**Testo di riferimento:**
________________

Solo uno sguardo univoco e unitario sul Servizio sanitario può garantire il superamento di aree di criticità e la condivisione degli obiettivi a cui tendere perché questa eccellenza tutta italiana non perda valore

23 SET - Il professor Cavicchi, seguito dal presidente di Fnomceo Filippo Anelli, ha lanciato un grido d’allarme circa il regionalismo differenziato nelle materie sanitarie, oggetto di prossimo Ddl del governo, sottolineando il silenzio con il quale si sta procedendo a questa riforma, in un momento in cui i principali stakeholders sostengono la necessità di discutere una totale revisione del sistema sanitario per renderlo più sostenibile, accessibile ed equo.
 
Il paese versa, tutto sommato, in buono stato di salute. Sicuramente legato alle buone condizioni ambientali e socioeconomiche del paese, ma è anche risultato di un’ampia accessibilità a trattamenti sanitari efficaci, grazie alla presenza di un Servizio sanitario nazionale universale che riconosce la tutela della salute a tutti i cittadini, senza alcuna discriminazione, solidale e globale nella copertura (in base alle reali necessità assistenziali di ciascuno e secondo quanto previsto dai Livelli Essenziali di Assistenza).
 
Lo percepiamo noi come professionisti che vi lavorano. Lo confermano i dati Bloomberg resi noti in questi giorni. Tuttavia i problemi non mancano. Urgentissimo quello di lavorare per dignitose condizioni di lavoro dei nostri professionisti sanitari, a cominciare dalla ripresa delle tornate contrattuali per tutti.
 
Inoltre, come ben sappiamo, esistono molte differenze tra le singole Regioni. La cronica assenza di programmazione, il consolidarsi di forti interessi economici hanno fatto sì che in alcune realtà italiane sia stato più difficile contrastare sprechi e assenza di governance, minando la fiducia nel sistema di tutela della salute da parte delle persone che vivono in quei territori.
 
Solo uno sguardo univoco e unitario sul Servizio sanitario può garantire il superamento di aree di criticità e la condivisione degli obiettivi a cui tendere perché questa eccellenza tutta italiana non perda valore.

________________

(Righe sugli elementi dell'interfaccia)
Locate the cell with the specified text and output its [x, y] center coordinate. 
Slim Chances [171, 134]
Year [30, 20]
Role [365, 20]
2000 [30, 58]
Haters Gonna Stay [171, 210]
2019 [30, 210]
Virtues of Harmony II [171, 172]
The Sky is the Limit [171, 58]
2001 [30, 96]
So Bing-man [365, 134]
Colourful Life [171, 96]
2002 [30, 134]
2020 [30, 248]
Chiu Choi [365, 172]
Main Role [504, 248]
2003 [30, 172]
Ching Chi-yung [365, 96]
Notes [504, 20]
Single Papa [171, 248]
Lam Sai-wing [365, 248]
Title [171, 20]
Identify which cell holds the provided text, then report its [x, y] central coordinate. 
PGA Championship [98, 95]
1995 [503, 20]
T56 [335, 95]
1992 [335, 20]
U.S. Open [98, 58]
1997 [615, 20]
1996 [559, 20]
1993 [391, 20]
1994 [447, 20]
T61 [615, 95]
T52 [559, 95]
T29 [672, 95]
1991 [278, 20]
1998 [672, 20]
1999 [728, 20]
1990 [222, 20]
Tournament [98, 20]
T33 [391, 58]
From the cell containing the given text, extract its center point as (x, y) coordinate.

________________

**Compiti da svolgere:**
**A)** Nel testo sul Servizio sanitario, chi ha seguito il professor Cavicchi nel lanciare il grido d'allarme sul regionalismo differenziato?
**B)** Filtra le righe: quali contengono la parola "center"? Riportale tutte, rispettando maiuscole e minuscole.
Il testo e le righe non hanno alcun legame tra loro.

**Soluzioni complete:**
**A)** Il presidente di Fnomceo Filippo Anelli.

**B)**
Locate the cell with the specified text and output its [x, y] center coordinate. 
From the cell containing the given text, extract its center point as (x, y) coordinate.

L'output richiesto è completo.